The dragons arrive at the banks of Kelsingra and Sintara takes her first flight.

==Characters==
- Alise Kincarron Finbok – one of the main protagonists, a self-taught scholar of dragons.
- Thymara – one of the main protagonists, keeper to Sintara.
- Sintara – one of the main protagonists, a blue dragon (Thymara's dragon).
- Captain Leftrin – one of the main protagonists, Captain of the barge Tarman.
- Sedric – one of the main protagonists, secretary to Hest Finbok, he is assigned to accompany Alise Finbok on her journey.
- Tats – keeper of the dragon Fente, childhood friend of Thymara and a former slave.
- Sylve – keeper of the dragon Mercor.
- Rapskal – keeper of the dragon Heeby.
- Greft – keeper of the dragon Kalo. In his mid twenties, he is the oldest keeper and their unofficial leader.

Minor Characters
- Carson Lupskip – a hunter and an old friend of Leftrin's.
- Davvie – a hunter (bowman) and nephew to Carson.
- Jess – a hunter.
- Ranculos – a scarlet, male dragon kept by Harrikin.
- Sestican – an azure, male dragon, kept by Lecter.
- Mercor – a golden dragon, tended by Sylve. Implied to have previously been the sea serpent Maulkin.
- Heeby – a small red dragon queen, tended by Rapskal.
- Jerd – keeper of the dragon Veras, she is implied to be promiscuous.
- Fente – a green dragon queen with a nasty temperament, tended by Tats.
- Veras – a green dragon queen, tended by Jerd.
- Arbuc – Alum's silver-green dragon.
- Kalo – a blue-black male dragon, the largest of their clan, tended by Greft.
- Spit – an unclaimed, stunted silver dragon with a wounded tail.
- Relpda – an unclaimed, sickly copper dragon queen.
- Tinder – a lavender dragon, tended by Nortel.
- Baliper – a red dragon, tended by Warken.
- Kase – a dragon keeper, cousin to Boxter.
- Boxter – a dragon keeper, cousin to Kase.
- Alum – a dragon keeper to Arbuc.
- Nortel – a dragon keeper to Tinder; one of Greft's closest supporters.
- Warken – keeper of the dragon Baliper.
- Harrikin – a dragon keeper to Ranculos, foster brother to Lecter. He is the second oldest keeper at 20 years.
- Lecter – a dragon keeper to Sestican, foster brother to Harrikin.

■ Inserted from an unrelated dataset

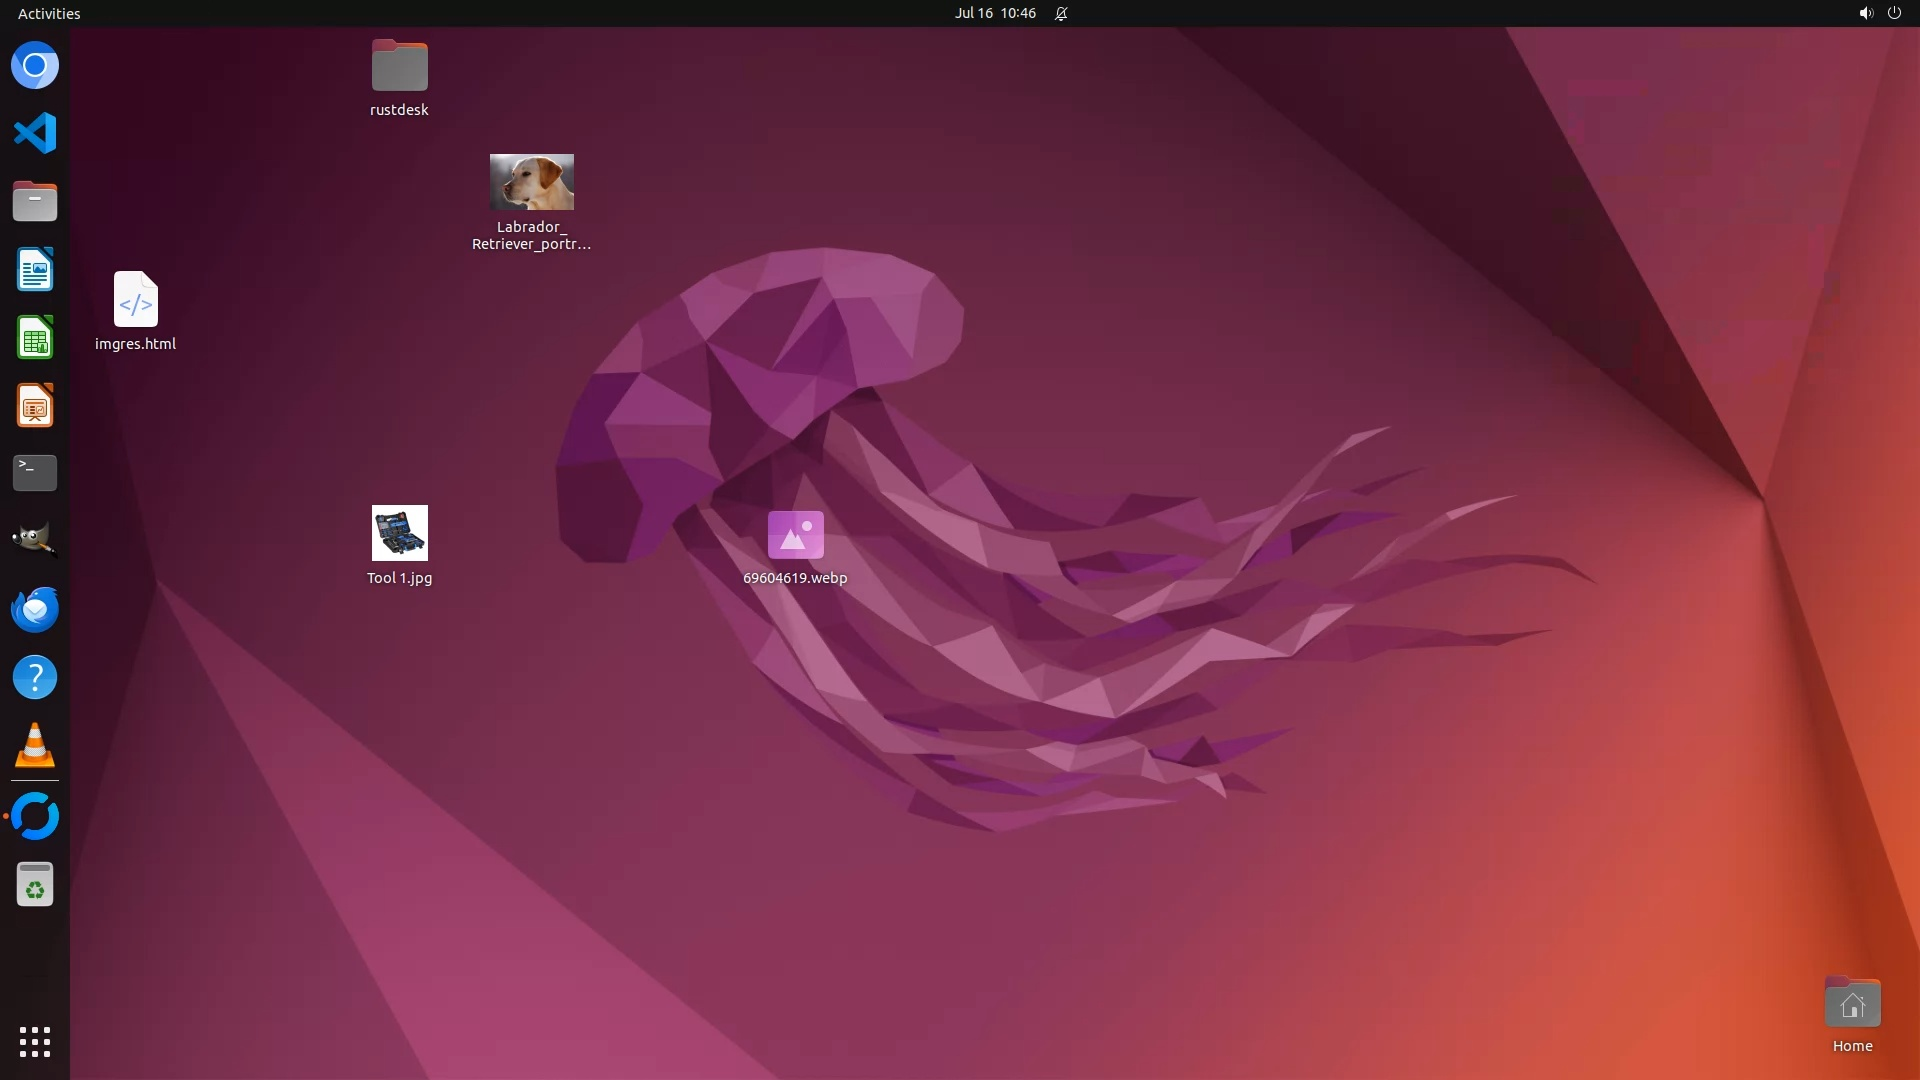Open the Trash dock icon
This screenshot has height=1080, width=1920.
tap(35, 885)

- Skelly – Deckhand on Tarman and niece of Leftrin.
- Big Eider – Deckhand on Tarman.
- Hennesey – Mate on Tarman.
- Hest Finbok – Husband of Alise Finbok, a rich and important Bingtown trader.
- Swarge – Tillerman of the barge Tarman.
- Bellin – Wife to Swarge, a poleman on Tarman.
- Tarman – A liveship river barge made from wizardwood.